Major Gordon smiled. "Your father will understand, Jessie. He knows you must go to a home of your own someday –"
"Always a temporary home, though."
"Ah, Jessie." He looked wounded. "I didn't think you'd hold my profession against me, not when you're your father's daughter."
"No, truly I do not. I am sorry, Major." Her lips trembled. "But I know what it means when you ask me to go with you."
The major smiled, a bit sadly. "And your mother did, Jessie, and surely she'd understand better than anyone what you choose to do now."
Her mother. Yes, her mother had borne with moving house, with fear and with loneliness. But finally she had been taken where she did not wish to go, and she had fought it, fought for each breath until even that was denied her. Mary had wept, and so had Jessie, while their father had offered what kindness he could manage and uttered nothing of his own pain. Oh, there was every manner of sorrow and tenderness in his face – it broke Jessie's heart even to look across the room at him – but while he had given himself over to comforting his daughters and seeing to the arrangements for their mother, there had been no moment when he allowed himself to be comforted in his turn.
He couldn't know what Jessie had seen one night, one night when she'd crept on tiptoe to the sitting room to collect a book she had left behind. There was a fire still burning in the grate, and she could see her father in his accustomed chair. But now he was bent over, holding his head in his hands, his massive body at last shuddering with emotion. Jessie froze, then backed noiselessly out of the room before he could notice her presence, and made her way upstairs.

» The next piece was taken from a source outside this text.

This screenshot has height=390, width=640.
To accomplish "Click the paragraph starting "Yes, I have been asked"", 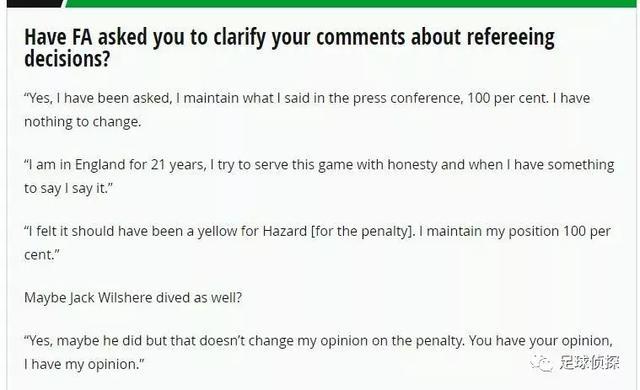I will point(307,110).
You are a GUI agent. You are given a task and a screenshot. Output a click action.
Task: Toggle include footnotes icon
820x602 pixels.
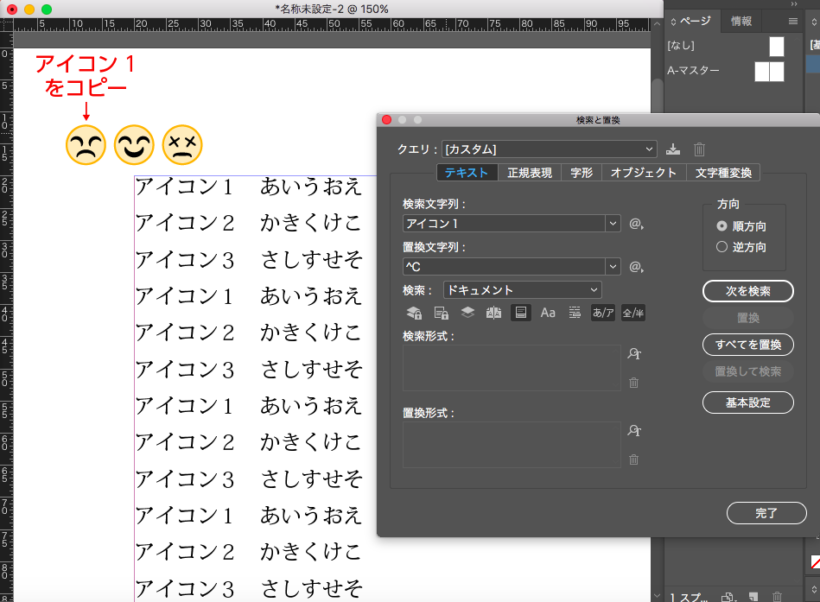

Mary had long since retired and did not stir when her sister came up, and yet Jessie was careful to make no sound as she wept again into the bedclothes, wept for her mother, wept for Mary, wept for herself, and wept for the man sitting alone in the darkness.
She dared not tell her father, of course, nor even Mary. And now, with the major standing before her, the question still in his eyes, she could say nothing of the matter to him.
"Yes. Yes, you are right, Major. She would understand what I now choose."
It was an overcast day. O God, this city was colorless – grey stones, brown mud, black ironwork. Was there nothing, no one to cheer a soul here? Nothing. No one. Not even a shy girl in a black dress standing before him, smiling up at him, taking his arm as they walked through the marketplace, clasping his hand as they made their way towards the hillside, letting him caress her soft skin as they stood together…
Oh, Jessie. Please, Jessie.
She picked her way up the stone steps. It was a curious little church, rather grim-looking, and she had very nearly shuddered at the sight of it the first time they had all walked together there of a Sunday. But there was no one to take her arm this time, no one else wrapped up against the wind, no voices calling back to her.
She reached the churchyard and tried to remember her steps from the last visit. She'd no sense of direction, none at all, and yet without much searching she found the stone, incongruously pristine amid all its weathered brethren.
She knelt and placed the white roses tenderly on the damp ground.
She closed her eyes tightly as the tears began, as the sobs shook her body. It was true; she was her father's daughter, weeping in secret. And when she rose to leave the churchyard, she did not notice the tall man in military dress watching her from the road below.